Today marks a moment when my almost complete lack of knowledge about cuneiform comes to catch me out. I won’t say the first, as surely there are some absolute howlers in the past 12 days for those who know their tablets. And it won’t be the last by a long chalk. At the start of the week, I had marked down today for the Creation of the Pickaxe, and tomorrow for the Song of the Hoe. But as I began researching, I found they’re actually the same piece – hoe and pickaxe are the same tool in different translation. I’ll have to go digging for another tool or invention to greatly influence my life by tomorrow.

But first, the Song of the Hoe.

Back on day three, my mother put in a request. I’m not a wedding DJ; I don’t do requests, but it was already pencilled in for this week so here you have it, mum! However, she also requested it recorded as “a sung poem for our delectation”. As a sometimes disturbingly well-read person, I’m going to give her the credit of knowing exactly what a difficult task that would be, not just because it’s in a long dead language, but also because of the poetical conceit used in its composition. You see, the song is something between an ancient tongue-twister and an Eminem lyric, full of rhyme and alliteration. The writer makes repeated use of the word “al” meaning hoe (or pickaxe). The word itself, as well as many other nouns ands verb forms which use the sound at the start of the word, or within the word. It hits those repetitions and internal rhymes over and over like the blade of a hoe cutting a drainage channel, only building in frequency as the song reaches its crescendo.

It’s also unsurprising that my mum requested the Song of the Hoe, not for her childish sense of humour, but because she is a gardener. As a tool for the tilling of soil, the suppression of weeds,  cutting of channels for irrigation, any blade will serve.

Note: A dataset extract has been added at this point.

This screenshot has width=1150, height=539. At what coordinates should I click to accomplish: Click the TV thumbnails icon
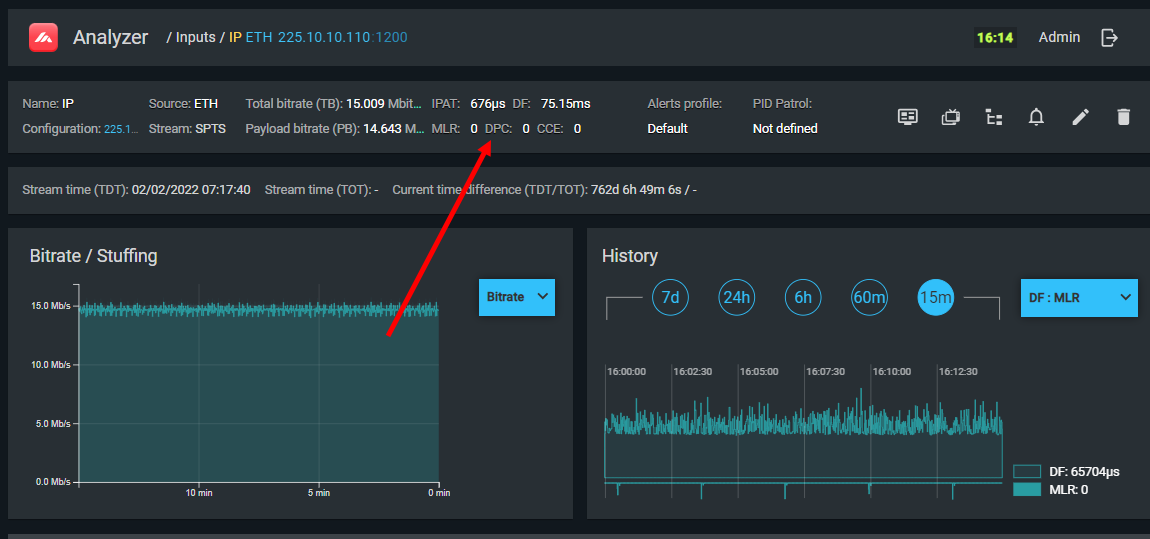[x=950, y=117]
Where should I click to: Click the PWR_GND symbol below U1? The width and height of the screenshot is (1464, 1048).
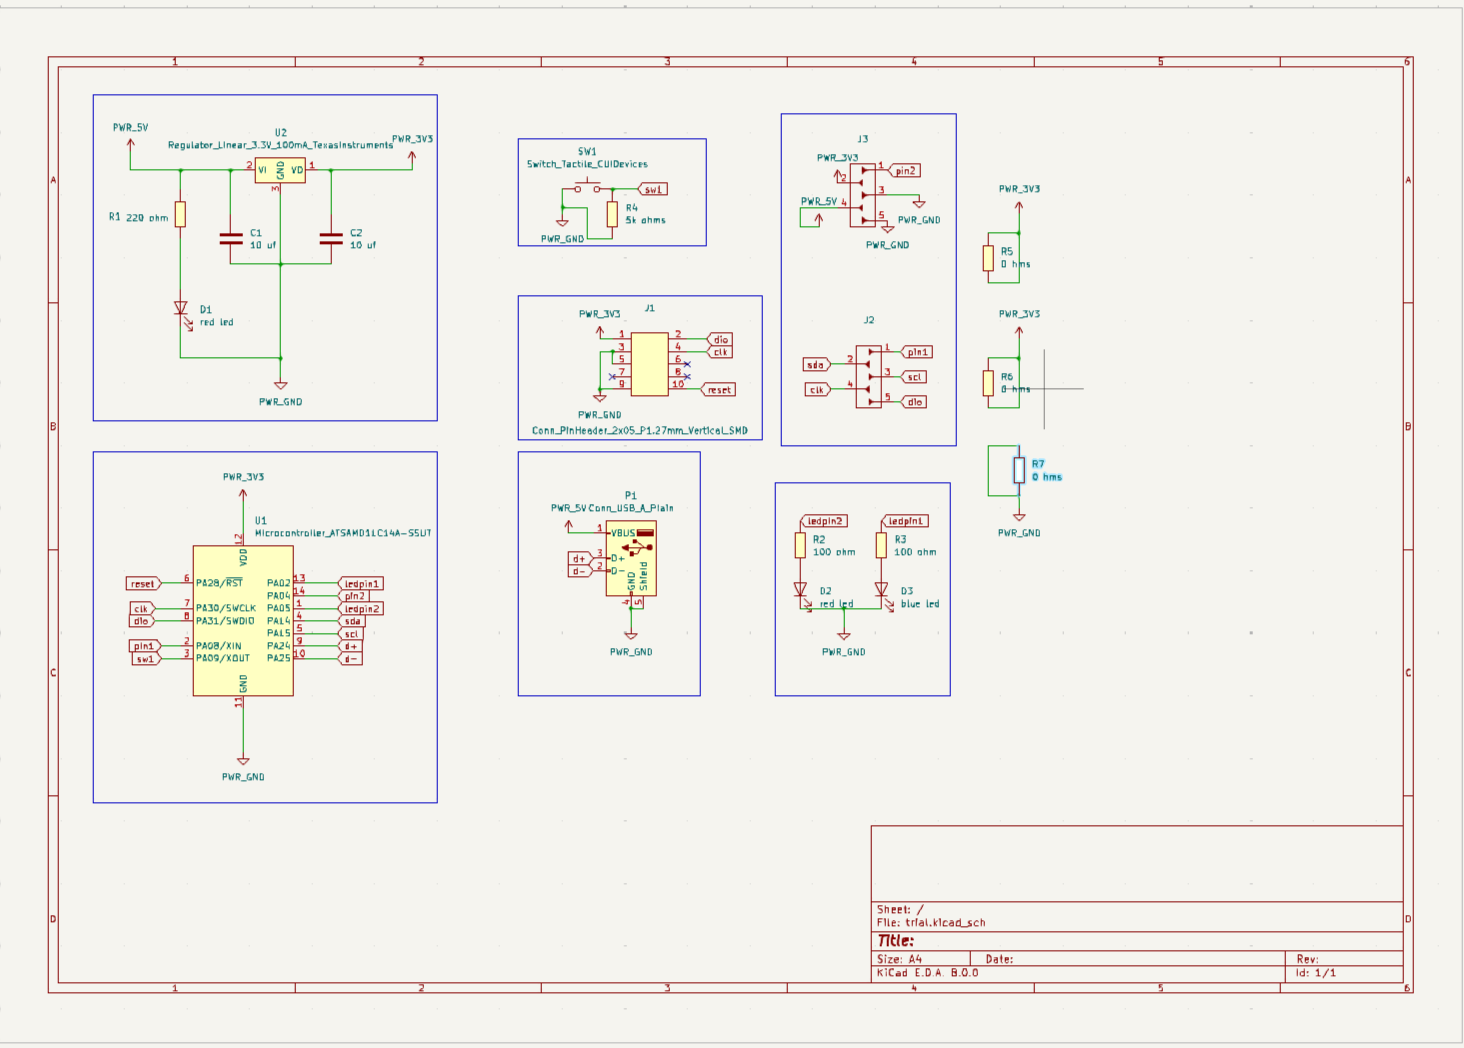(x=242, y=762)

Even a sharp-edged rock would do. But providing all that, plus relief from a constantly bent back, a long-handled hoe would indeed be like a gift from the gods.  One god specifically, Enlil. According to the song, he had a very special hoe, made of gold and inlaid with lapis lazuli, which he used to cleave heaven from earth and bring forth daylight, and then to “make the human seed of the Land come forth”. The very tool that farmhands in the field use to pull life from the ground, used to germinate human life from that same clay.